-- Opening Marker --

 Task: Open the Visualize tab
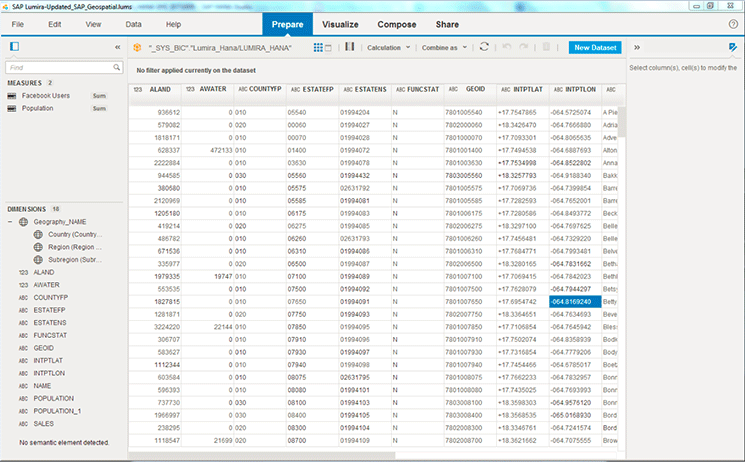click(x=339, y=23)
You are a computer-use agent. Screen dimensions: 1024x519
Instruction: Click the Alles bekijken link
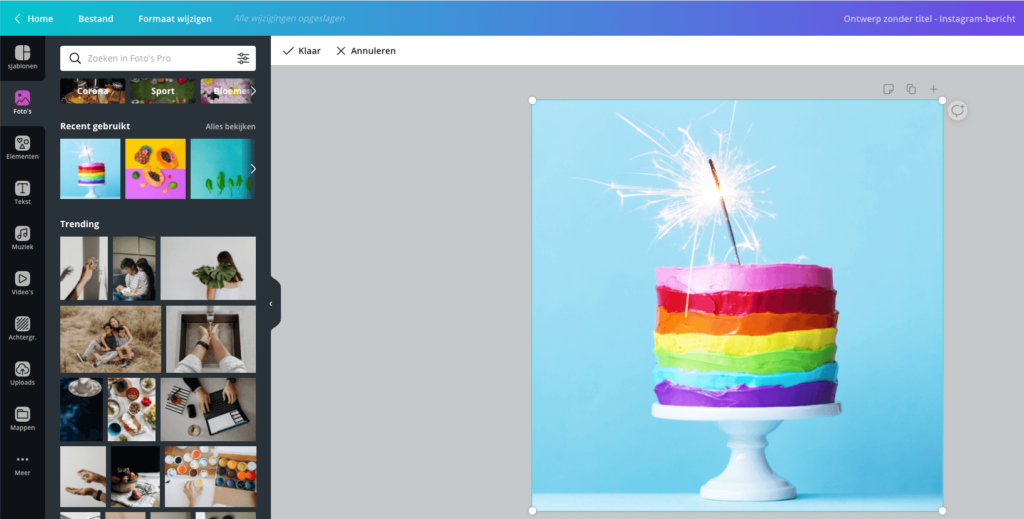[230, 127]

-- Closing Marker --

_Task details_
Output all entries unchanged; skip the pictures.

_Exercise output_
 Task: Open the Visualize tab
click(x=339, y=23)
You are a computer-use agent. Screen dimensions: 1024x519
Instruction: Click the Alles bekijken link
[230, 127]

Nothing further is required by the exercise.